Breathe in your past life
Life often feels as though it lacks a purpose. As each person digs further into the chasm of adulthood, they’re apt to find despondency before they sniff a calling. Philosophies, in all their myriad interpretations of our fleeting existence, primarily serve to either confirm, deny or assuage our collective fear of the nothingness that pants warmly upon the bare flesh of our necks. In this chaotic sphere, a moments solace is hard to come by. Certainly, there are glimpses of meaning that hover in the corners of all successful art, but those results are so often born of conflict that the temporary reprieve they offer is fleeting at best. In truth perhaps the highest pursuit is to create something that can be breathed in, lived in. Often you’ll find that pieces like that are sequestered behind the clicking reels of a film forced to play second fiddle to a motion picture, or worse, lingering in the aisles of supermarkets and hotel lobbies. Ólafur Arnalds seems as though he would be relegated to these spaces, but be silent, breathe, linger in these moments and find, for a moment at least, a shimmering respite from the anxiety of daily life.
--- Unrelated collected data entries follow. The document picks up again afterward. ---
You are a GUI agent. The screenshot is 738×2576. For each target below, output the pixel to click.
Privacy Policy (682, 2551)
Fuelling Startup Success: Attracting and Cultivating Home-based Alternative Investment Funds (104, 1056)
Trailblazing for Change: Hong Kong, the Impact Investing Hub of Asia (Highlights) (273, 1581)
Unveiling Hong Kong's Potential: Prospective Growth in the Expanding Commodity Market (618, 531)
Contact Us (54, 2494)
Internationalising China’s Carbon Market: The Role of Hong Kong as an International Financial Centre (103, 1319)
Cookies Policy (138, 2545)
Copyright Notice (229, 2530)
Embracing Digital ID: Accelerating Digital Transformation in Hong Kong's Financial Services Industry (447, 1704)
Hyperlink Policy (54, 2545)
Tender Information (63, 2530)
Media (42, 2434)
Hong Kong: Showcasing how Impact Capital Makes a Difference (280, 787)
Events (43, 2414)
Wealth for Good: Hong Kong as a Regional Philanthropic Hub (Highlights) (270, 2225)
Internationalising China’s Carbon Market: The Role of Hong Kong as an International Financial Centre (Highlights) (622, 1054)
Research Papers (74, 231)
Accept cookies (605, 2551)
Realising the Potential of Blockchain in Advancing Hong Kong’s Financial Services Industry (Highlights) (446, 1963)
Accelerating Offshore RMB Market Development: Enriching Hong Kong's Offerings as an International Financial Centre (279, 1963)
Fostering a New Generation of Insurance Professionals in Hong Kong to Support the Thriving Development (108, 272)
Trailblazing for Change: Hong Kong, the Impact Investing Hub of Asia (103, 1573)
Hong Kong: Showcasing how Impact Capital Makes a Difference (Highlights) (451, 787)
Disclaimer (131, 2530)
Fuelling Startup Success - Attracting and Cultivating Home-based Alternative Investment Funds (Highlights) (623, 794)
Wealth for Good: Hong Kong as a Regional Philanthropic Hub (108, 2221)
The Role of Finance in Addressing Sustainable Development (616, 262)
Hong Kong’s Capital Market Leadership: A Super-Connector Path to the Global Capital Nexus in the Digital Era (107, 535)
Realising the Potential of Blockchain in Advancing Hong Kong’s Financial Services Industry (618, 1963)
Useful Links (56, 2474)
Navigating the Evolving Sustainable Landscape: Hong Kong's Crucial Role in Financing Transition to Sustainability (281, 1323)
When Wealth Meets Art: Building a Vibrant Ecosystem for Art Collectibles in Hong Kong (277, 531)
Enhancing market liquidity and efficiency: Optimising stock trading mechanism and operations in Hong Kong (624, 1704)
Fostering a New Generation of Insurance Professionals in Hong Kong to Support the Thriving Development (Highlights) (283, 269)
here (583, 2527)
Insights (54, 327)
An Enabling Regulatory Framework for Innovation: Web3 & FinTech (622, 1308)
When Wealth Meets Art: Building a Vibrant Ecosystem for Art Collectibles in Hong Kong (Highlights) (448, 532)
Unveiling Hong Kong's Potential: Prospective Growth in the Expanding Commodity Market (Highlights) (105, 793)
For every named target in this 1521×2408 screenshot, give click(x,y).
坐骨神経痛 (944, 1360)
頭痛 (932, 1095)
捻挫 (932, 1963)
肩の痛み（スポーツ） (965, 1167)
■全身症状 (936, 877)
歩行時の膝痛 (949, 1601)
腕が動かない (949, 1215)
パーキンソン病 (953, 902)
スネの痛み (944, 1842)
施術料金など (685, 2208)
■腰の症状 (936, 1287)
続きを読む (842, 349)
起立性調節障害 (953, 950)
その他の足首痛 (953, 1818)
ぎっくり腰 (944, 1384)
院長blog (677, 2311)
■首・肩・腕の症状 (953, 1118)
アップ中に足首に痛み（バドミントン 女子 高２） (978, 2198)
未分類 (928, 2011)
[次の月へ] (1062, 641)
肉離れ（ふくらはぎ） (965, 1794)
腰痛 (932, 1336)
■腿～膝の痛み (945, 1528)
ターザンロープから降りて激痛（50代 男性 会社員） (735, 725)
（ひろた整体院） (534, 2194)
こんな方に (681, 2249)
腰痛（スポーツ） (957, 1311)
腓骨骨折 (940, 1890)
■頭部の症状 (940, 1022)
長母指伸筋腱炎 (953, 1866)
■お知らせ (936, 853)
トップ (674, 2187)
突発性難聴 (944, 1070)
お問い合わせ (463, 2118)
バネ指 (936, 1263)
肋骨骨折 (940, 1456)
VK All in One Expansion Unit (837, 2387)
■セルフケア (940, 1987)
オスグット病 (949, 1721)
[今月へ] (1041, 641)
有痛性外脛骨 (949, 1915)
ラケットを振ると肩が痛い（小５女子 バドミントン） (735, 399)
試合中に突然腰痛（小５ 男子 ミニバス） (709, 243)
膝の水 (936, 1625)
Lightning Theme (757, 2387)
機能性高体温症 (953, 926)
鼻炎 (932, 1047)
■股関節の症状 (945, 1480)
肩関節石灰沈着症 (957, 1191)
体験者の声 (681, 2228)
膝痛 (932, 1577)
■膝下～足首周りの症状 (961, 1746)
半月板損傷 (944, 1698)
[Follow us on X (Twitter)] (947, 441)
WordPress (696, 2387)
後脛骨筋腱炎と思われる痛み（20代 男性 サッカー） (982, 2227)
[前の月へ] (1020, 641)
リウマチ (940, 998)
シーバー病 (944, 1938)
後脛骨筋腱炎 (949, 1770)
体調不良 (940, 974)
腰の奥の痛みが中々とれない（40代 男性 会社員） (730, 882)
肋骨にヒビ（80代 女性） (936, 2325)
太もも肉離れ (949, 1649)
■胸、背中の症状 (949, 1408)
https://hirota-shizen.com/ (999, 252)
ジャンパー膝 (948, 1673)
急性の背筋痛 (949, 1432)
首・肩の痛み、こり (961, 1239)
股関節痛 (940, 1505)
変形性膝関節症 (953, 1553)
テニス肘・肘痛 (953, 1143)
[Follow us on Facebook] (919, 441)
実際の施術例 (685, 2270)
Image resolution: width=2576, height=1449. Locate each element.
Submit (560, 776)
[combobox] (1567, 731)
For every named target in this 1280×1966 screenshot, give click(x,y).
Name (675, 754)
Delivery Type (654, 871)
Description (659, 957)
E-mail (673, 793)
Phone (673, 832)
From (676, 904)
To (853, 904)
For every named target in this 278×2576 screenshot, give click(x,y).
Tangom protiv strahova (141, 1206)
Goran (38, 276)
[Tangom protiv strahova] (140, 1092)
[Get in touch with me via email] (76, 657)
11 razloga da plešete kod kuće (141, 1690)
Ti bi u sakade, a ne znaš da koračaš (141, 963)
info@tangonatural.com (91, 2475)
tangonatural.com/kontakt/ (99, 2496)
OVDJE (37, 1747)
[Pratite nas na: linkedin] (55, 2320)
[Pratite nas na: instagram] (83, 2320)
re:member is perhaps the most aptly titled album of the year. There’s a sense of security within its grooves—each note feels like a piece of your childhood, be it the jar of gumdrops your grandma pulled down from the fridge specifically for your visit, or the time you left your blanket in a motel while on a road trip. Nostalgic is probably the best word for it, and much like nostalgia, the record in itself is difficult to predict. On tracks like “unfold,” the sense of place and emotion flits between somber and triumphant. It sounds like playing around in the rain, at least it does for a while, then it just as quickly turns into getting rained out from what would’ve been a lovely day spent galoshing through the puddles.
Each of these tracks possesses a unique beauty that would be shameful to hear it behind anything else. As mentioned earlier, music such as this, the kind performed in concert halls with conductors waggling batons, often finds its popularity in the “best original score” portion of the Academy Awards. Such a shame it is that we have relegated entire genres to serve as backing portions for art that will, with time, eclipse its contributions to the greater work. The greatest shame though comes from never seeing the movie that we choose to play within the reel of our minds. Only your mind can pull forth the smell of freshly washed sheets and hot chocolate as thunder cracks outside your window on a summer day, or the taste of cream soda, a special treat you only got from your grandmother. Films can recall those memories, leave you to ponder them, but these songs take you there. When “they sink” plays, you remember moving across the country and saying goodbye to your friends one last time. When “ekki hugsa” comes on you, remember stepping out into the sunshine after the first showers of the summer. You are transported—not to some fantastical place that has never existed—but instead to a place you had long thought disappeared.
It’s hard not to feel untethered, a ship set adrift in a sea that neither knows nor cares about your presence on its waves. In time, we all may come to find our purpose or we may all find the abyss we feared in the dead of night. Whatever the case, there is something you are forgetting, some memory of a past you that, some time ago, was relegated to fade away in the far-off corners of your mind. re:member implores you to find those memories, that child, the person you had forgotten you could be, and hold them close. Because whether or not all of this means anything, that means something.